A minimização de complicações hemorrágicas é um pilar no manejo de pacientes com Síndrome Coronariana Aguda (SCA), que necessitam de terapia antiplaquetária e anticoagulante agressiva. A via de acesso vascular para a intervenção coronária percutânea (ICP) emergiu como um fator modificável crucial para reduzir o risco de sangramento e melhorar os desfechos clínicos. Historicamente, o acesso femoral era o padrão, mas está associado a um risco significativo de complicações no sítio de punção, como hematomas, pseudoaneurismas, fístulas arteriovenosas e sangramentos retroperitoneais, que podem ser fatais. O acesso radial, por outro lado, utiliza uma artéria mais superficial e facilmente compressível, o que reduz drasticamente a incidência dessas complicações vasculares e de sangramentos maiores. Grandes ensaios clínicos randomizados, como o RIVAL e o MATRIX, demonstraram de forma consistente que, em pacientes com SCA, a estratégia de acesso radial ('radial first') não apenas reduz as complicações hemorrágicas e vasculares, mas também leva a uma redução significativa na mortalidade por todas as causas. Esse benefício de sobrevida consolida o acesso radial como a abordagem padrão-ouro e preferencial para ICP em pacientes com SCA, conforme recomendado pelas principais diretrizes internacionais.

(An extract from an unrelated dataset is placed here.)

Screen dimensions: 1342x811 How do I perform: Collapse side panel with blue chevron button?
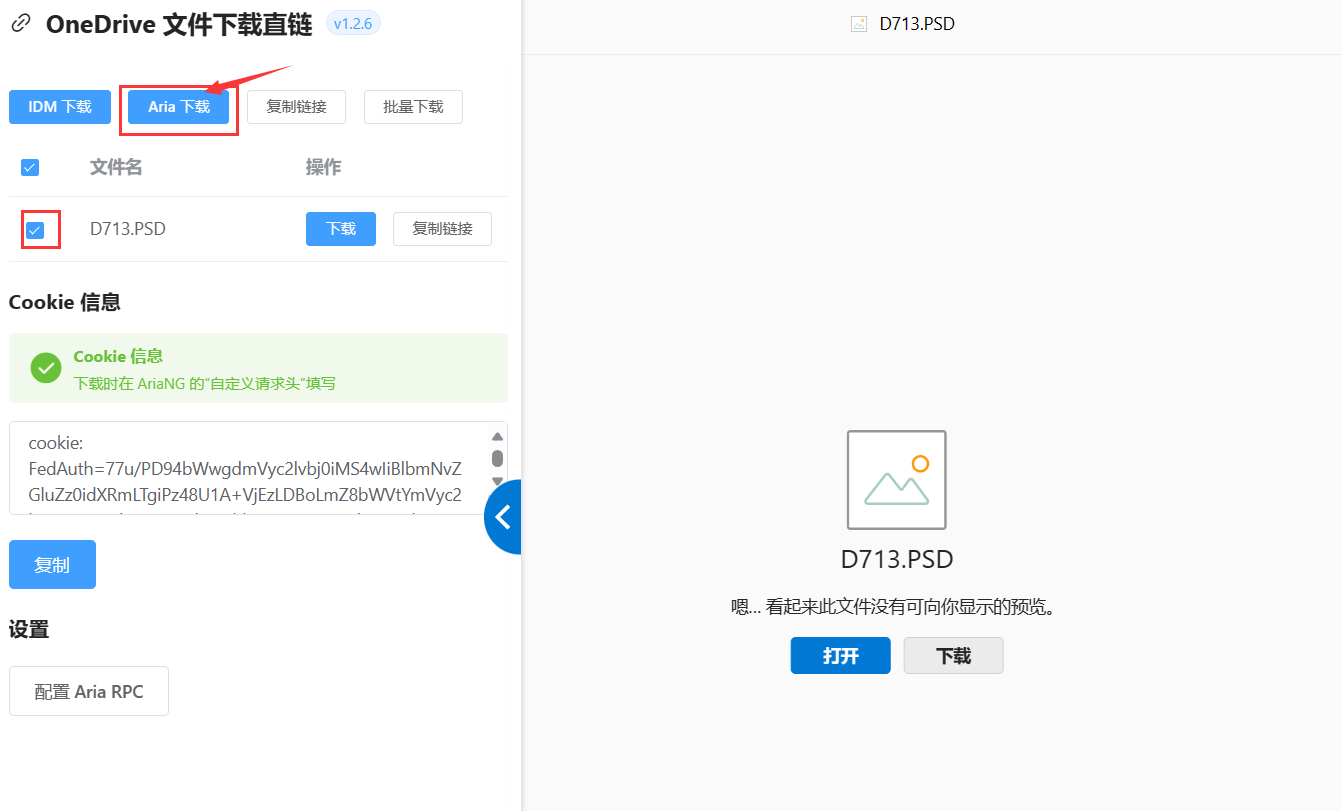pos(504,517)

O principal mecanismo é a drástica redução de sangramentos maiores e complicações vasculares no sítio de acesso. Sangramentos maiores estão associados a maior mortalidade por necessitarem de transfusões, suspensão da dupla antiagregação plaquetária e causarem instabilidade hemodinâmica.

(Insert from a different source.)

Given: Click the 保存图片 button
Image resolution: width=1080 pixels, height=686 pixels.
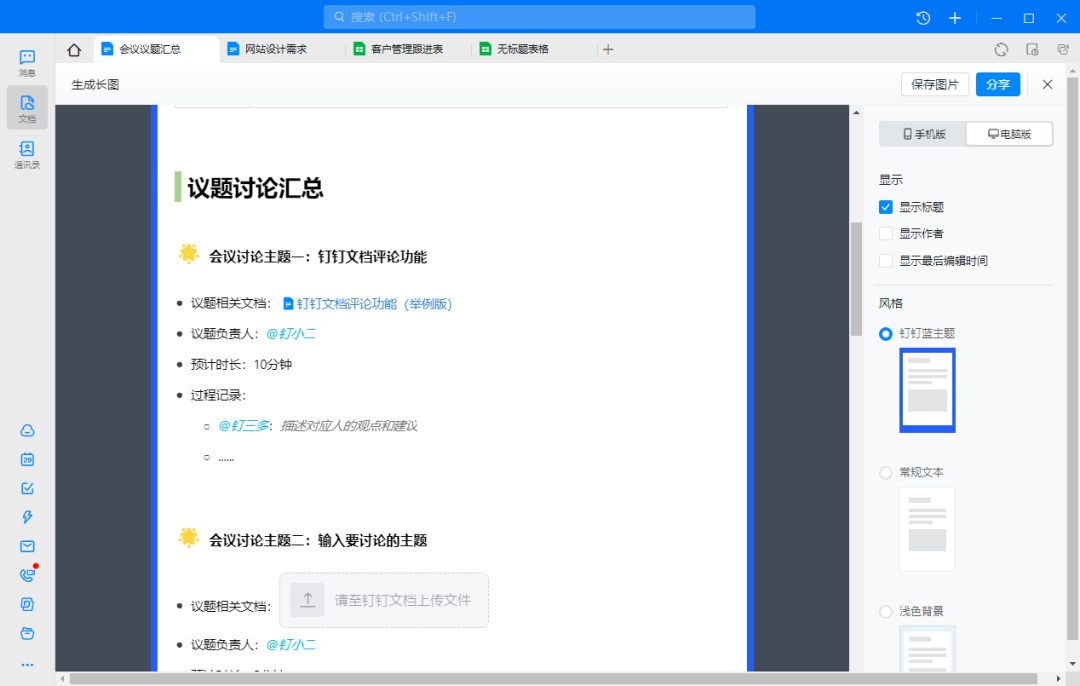Looking at the screenshot, I should pyautogui.click(x=934, y=85).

O acesso femoral pode ser necessário em casos de anatomia radial desfavorável (artérias finas, tortuosas), falha na punção radial, necessidade de cateteres-guia de maior calibre ou quando é necessário suporte circulatório mecânico, como o balão intra-aórtico.
É a política de utilizar o acesso radial como primeira escolha padrão para a maioria dos procedimentos coronarianos, especialmente em pacientes com SCA. Essa estratégia é baseada nas evidências de superioridade do acesso radial em termos de segurança e eficácia, incluindo a redução de mortalidade.